Lunch in Ancient NYC
There is a small Mexican restaurant near my apartment. Most of the waiters are from Brazil. They run around the place, chatting, yelling, and laughing. As you’re eating your burrito or taco and sipping a cold, salty Margarita, you are rocked and lulled by the twangy, yet soothingly dulcet sounds of Brazilian Portuguese. You’re in New York.
Luckily all of the kitchen staff is Mexican -100 percent. And they’re proud of it, so the Yucatan Sauce is the real deal. I imagine that this sauce is what an ancient Mayan would have made: roasted tomatoes and tomatillos ground up by hand with poblano peppers and laced with cumin, cilantro and, of course, chilies. They spread it over half of a roasted chicken and serve it along with tortillas and rice and beans. It’s mouth watering.
And yet, the food here really plays second fiddle to the atmosphere. It’s close to the Fashion Institute of Technology and a few acting schools so it’s normally populated by students who are looking for a quick, cheap meal or a quite buzz. The waiters flirt with them in a darling way offering them shots of tequila and free glasses of wine.
I come here because I get out of my apartment where I work. And when the weather is good, I love to sit and watch the people passing by on 7th Avenue. New York is a place where you watch people. And I do. And what I appreciate so much about this city is that I feel comforted knowing that there are so many people around. I often think of what it must be like to live in a place far from society. I’d hate that.
Today I’m having a Caesar Salad with anchovies – not very Mexican but definitely delicious accompanied by a bowl full of chips of different colors. Red, Yellow and Black. The salsa that goes with it is really spicy and piquant. It’s perfect.

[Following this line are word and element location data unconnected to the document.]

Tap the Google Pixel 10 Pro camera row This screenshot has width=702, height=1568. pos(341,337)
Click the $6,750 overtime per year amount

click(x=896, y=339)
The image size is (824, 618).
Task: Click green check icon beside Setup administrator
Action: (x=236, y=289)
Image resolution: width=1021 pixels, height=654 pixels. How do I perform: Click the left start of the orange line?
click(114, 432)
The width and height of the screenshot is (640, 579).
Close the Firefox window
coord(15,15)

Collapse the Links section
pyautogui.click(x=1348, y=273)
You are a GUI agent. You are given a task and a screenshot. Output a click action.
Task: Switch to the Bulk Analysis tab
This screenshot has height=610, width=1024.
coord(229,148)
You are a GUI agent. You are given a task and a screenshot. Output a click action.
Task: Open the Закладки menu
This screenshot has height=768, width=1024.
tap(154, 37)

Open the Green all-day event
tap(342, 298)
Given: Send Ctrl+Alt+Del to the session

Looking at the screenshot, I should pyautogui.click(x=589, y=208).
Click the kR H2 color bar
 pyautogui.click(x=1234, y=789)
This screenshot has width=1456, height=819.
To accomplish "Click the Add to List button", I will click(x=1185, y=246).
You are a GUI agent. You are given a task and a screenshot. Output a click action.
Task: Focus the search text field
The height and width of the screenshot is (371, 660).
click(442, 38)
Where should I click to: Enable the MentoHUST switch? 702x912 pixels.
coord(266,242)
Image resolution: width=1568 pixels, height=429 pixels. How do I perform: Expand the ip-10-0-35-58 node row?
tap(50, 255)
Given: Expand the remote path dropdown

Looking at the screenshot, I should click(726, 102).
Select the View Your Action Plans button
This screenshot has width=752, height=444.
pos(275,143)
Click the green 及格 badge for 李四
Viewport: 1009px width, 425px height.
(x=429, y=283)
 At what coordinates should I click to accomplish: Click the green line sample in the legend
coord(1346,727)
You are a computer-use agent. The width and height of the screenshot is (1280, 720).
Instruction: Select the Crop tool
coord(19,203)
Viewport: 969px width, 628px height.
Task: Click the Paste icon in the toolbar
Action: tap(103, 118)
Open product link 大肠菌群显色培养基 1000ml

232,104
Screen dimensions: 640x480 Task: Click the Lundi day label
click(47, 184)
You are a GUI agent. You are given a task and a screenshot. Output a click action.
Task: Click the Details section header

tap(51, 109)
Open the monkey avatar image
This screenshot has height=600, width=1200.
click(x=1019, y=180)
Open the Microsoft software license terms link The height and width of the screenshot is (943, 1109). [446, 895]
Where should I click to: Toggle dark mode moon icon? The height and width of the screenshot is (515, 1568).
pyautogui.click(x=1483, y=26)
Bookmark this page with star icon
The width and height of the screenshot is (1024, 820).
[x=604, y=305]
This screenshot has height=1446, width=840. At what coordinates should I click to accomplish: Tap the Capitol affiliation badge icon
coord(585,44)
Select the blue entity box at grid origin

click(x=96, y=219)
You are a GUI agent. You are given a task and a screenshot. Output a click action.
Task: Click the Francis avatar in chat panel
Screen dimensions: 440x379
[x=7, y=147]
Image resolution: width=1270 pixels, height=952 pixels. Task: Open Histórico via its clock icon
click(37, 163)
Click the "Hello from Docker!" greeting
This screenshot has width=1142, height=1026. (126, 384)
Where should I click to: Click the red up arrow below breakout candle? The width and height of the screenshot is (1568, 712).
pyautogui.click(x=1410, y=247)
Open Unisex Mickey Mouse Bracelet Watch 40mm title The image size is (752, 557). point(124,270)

A dark, crimson red glass of wine from France, a crisp, green salad named for a King of Rome, hearing rapid Spanish and wafting Portuguese. This, I realize, is what an eatery in Rome — ancient Rome – must have felt like. Languages from all over the Empire with everyone using a language that is not their native one but one they adopt — one they learn well enough to communicate. It makes them feel a part of something a bit larger than themselves. This is New York.